Command line tools for data cleaning and analysis

Having been a UNIX user for a while, I know of the wonderful things built out of command line utilities, like one-liners in awk, sed, or even bash itself. I also knew of Erick Matson’s excellent guide to “second-generation” shell tools (tmux,fd, ag, etc.). The beauty of command link tools is you can chain them together, from the humble cut, grep to the new verticalize, and you can wrapping your code in expect to handle interactivity.

Bioinformatics and dealing with big data

Working in bioinformatics, I have also come across a whole cottage industry of bioinformatics oneliners using bcftools and samtools (and their refined variants, eg. sambamba). For FASTQ files there is the excellent fastp. To glue these tools together, there are workflow managers as I have described in a previous post.

There are also bioinformatic variants of classic UNIX tools, like seqtk and bioawk . When dealing with big data, it’s good to parallelize your tasks, using both a general-purpose tool like GNU Parallel and parallelized versions of existing tools, like pigz. Often, these tools are picked the hard way, as documented in this wonderfully informative blogpost about analyzing 25TB of sequencing data.

Data Science at the Command Line

The Data Science at the Command Line book, now in its 2nd edition, gives a pretty good big-picture view.

While I’m familiar with many of the tools the author mentions, I have not heard of Vagrant and was only vaguely aware of csvkit’s extensive capabilities. I like it when tools stay true to the UNIX ethos of “do one thing, do it well”, but it’s nice to have a comprehensive toolkit for a well-defined task. Not re-inventing the wheel is a noble goal to strive for.

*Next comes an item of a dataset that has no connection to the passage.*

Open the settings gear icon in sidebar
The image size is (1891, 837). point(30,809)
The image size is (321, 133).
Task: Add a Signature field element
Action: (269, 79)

Increasing in complexity, the book also covers Drake, “GNU make for data”, then onto visualization. I have to admit, I’m a little less convinced about using commandline tools to visualize data. Sure, ImageMagick is very powerful and have saved me tons of time processing images in batch mode, but calling tee some_exploratory_plot.png | display everytime seems a little tedious to me.

Finally, the author covered Weka, a Java-based tool for clustering/regression and BigML for applying ML models.

The second edition added more tools: Tapkee for dimensional reduction, regression with Vowpal Wabbit, among others. The author also contributed additional utilities in his own GitHub Repo.

Other Tools

Recently, Miller has gained in popularity, since in addition to CSV/TSV it can also handle JSON, inviting natural comparisons to JQ.

Written on November 2, 2019